Glass houses and shattered walls figure intensely in “Antidote,” “Please,” and “Our Ghosts,” the first three singles from the upcoming debut EP of teenage Boston singer-songwriter Anna Vrahliotis, who performs as AV. Thanks to the recent release of “Antidote,” I’m catching up on these songs, which together form the fragmented piece of a story of losing and finding. (The full EP will fill in the gaps.)
If you enjoy the sound of Rachel Platten, especially her early releases, AV’s music is likely to entice you. The sound is a more Americana, including the Americana tradition of digging deeper into pain and loss, yet with bubbly hopeful pop undertones that point to growth and resilience. The EP was recorded in Nashville, in a 16-hour marathon recording session with singer-songwriter Georgia English and incorporates English’s seemingly effortless blending of diverse musical roots. “It was my first time being in a real studio,” Vrahliotis reminisces.
Let’s take a listen to these three tracks, piecing together the story in reverse order.
This self-love song pulls no punches about the toxicity of the relationship that the singer is moving on from.

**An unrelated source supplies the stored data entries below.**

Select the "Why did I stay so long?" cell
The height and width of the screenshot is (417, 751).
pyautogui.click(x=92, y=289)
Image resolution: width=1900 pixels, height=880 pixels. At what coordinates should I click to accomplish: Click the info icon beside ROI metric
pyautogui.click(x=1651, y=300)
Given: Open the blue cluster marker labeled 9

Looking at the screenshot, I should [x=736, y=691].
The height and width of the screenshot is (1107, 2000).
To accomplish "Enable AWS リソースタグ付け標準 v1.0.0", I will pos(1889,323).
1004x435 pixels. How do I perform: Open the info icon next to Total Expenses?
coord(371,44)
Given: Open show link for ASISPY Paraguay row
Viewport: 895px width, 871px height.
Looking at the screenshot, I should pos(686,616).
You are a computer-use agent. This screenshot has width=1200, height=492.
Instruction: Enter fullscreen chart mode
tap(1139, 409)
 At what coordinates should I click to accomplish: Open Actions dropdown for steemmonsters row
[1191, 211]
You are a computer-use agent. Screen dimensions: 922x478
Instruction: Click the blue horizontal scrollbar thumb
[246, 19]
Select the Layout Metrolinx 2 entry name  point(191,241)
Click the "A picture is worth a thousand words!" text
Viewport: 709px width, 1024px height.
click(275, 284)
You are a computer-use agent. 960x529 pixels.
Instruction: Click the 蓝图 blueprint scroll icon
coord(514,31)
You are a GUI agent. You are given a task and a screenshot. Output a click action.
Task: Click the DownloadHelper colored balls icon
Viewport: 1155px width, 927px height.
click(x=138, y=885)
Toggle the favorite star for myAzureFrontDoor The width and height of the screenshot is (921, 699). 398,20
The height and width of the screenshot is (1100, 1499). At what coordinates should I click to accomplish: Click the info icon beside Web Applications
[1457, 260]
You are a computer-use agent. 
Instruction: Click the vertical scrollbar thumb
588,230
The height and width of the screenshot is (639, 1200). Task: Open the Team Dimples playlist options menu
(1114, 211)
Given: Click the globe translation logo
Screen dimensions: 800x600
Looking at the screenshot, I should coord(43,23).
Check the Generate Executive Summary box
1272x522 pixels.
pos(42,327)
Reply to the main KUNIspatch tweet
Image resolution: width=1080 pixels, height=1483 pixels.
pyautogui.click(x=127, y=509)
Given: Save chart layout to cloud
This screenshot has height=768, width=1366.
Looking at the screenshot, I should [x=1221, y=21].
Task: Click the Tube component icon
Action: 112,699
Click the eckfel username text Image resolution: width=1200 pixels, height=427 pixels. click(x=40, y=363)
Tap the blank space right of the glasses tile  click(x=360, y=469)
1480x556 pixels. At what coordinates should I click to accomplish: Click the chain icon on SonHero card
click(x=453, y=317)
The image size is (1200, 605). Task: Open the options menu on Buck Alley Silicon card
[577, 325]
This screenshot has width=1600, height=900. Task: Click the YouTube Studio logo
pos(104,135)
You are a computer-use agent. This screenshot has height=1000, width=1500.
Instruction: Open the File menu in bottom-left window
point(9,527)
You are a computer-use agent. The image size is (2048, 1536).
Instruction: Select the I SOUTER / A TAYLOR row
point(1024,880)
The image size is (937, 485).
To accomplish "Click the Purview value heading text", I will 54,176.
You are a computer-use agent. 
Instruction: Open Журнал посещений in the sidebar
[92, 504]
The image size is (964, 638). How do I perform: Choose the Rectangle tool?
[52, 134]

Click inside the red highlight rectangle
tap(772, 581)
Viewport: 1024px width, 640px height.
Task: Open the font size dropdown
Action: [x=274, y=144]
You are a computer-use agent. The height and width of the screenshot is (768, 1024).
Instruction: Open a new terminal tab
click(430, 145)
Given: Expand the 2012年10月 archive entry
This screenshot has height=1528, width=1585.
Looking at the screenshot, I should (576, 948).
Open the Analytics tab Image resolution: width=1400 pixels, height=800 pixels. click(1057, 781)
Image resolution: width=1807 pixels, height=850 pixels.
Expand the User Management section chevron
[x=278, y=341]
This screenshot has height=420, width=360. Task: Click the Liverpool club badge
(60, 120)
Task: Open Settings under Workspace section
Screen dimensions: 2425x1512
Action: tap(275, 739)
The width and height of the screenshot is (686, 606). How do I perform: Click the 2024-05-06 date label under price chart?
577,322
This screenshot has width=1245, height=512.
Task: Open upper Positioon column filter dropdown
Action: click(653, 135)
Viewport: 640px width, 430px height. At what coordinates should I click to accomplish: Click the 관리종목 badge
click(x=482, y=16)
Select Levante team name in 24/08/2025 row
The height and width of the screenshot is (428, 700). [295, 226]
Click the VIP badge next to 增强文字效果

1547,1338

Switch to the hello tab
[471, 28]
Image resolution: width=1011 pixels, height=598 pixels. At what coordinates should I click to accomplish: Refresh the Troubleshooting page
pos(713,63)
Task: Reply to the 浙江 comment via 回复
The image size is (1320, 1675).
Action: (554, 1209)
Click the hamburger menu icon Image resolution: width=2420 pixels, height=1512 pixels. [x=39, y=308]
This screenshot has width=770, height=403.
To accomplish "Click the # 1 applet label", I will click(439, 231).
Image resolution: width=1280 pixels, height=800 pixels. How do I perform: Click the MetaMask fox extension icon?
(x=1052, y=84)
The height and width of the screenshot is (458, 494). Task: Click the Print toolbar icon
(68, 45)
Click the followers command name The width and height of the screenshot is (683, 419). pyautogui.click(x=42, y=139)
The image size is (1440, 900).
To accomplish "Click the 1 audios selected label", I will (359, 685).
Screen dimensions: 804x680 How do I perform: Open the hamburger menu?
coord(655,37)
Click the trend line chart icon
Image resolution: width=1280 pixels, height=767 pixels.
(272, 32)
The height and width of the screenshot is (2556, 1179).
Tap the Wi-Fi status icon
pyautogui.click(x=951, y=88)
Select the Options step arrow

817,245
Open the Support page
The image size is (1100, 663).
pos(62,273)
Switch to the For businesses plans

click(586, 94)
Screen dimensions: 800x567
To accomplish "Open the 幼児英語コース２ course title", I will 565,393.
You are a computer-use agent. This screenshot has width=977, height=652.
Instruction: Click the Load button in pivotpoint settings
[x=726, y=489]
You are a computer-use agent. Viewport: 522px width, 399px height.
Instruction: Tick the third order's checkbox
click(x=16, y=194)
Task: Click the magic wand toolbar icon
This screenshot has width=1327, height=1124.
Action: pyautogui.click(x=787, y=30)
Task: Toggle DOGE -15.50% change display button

If “thank you for the hell you put me through” reminds you of “Thank U Next” (in the hands of early Taylor Swift), it’s also emblematic of the difference in tone from the Ariana Grande hit. True to the tradition of Americana (and to dark moments plenty of us had as young women, whether from family or romance), the lyrics go a lot further in probing at the pain and indulging a little schadenfreude. “Now your guilt is crawling, and it’s knocking at my door” is such a satisfying line, not least for its gentle implication that the other person has the character of a snake.
“I built a house from the broken home” is a line worthy of Kelly Clarkson. That’s in the chorus. The second verse has such delightfully vicious wordplay, from being able to drown in an empty swimming pool to the method of no longer being in someone’s shadow (which I’ll leave for you to listen to). All this is over cheerful boop-boop noises, hearkening to either the Colbie Caillat brand of optimism (which, if deliberate, is so trenchant, since it bends the sound of “my life is so sunny with you” to the message of “my life is so sunny with myself as I’ve grown”) or 1990s video games (also somewhat on-point for a relationship where it’s a good bet someone was playing mind games).
This track, the second single, is tracked earlier in the EP. The opening ethereal, almost monotone, almost shoegaze sound is deceptively like a love song, until the line “our glass house is now a shattered home.”
As the song reveals itself as a plea for someone to stay, the monotone effect takes on the quality of a litany, a prayer to do better together. When I asked Vrahliotis about the glass house motif, she explained that the glass is for transparency, and the walls are the other side of transparency.
“Maybe it’ll be all right if I drive through the night, follow the streetlights” is such a lovely line, rising from tormented hints of burgeoning self-knowledge. The subsequent chorus, which came to Vrahliotis in a 20-second burst of inspiration, lays out the premise that’ll drive the EP: a relationship that is deeply troubled and flawed, yet the point-of-view character is struggling to distangle herself. The lyrics unwind with the beautiful specificity that can make a song feel universal because the songwriter depicted it so vividly. Just when I think I know what all the ghosts are in the relationship, there’s a twist and it’s something more and different.
Look for the full EP, Guess I’m a Ghost this spring, where you’ll also hear a rollicking upbeat track and a further exploration of feeling transparent, yet invisible. Vrahliotis looks forward to people finding their own truths in her debut EP: “As soon as I put it out there, it’s the world’s.”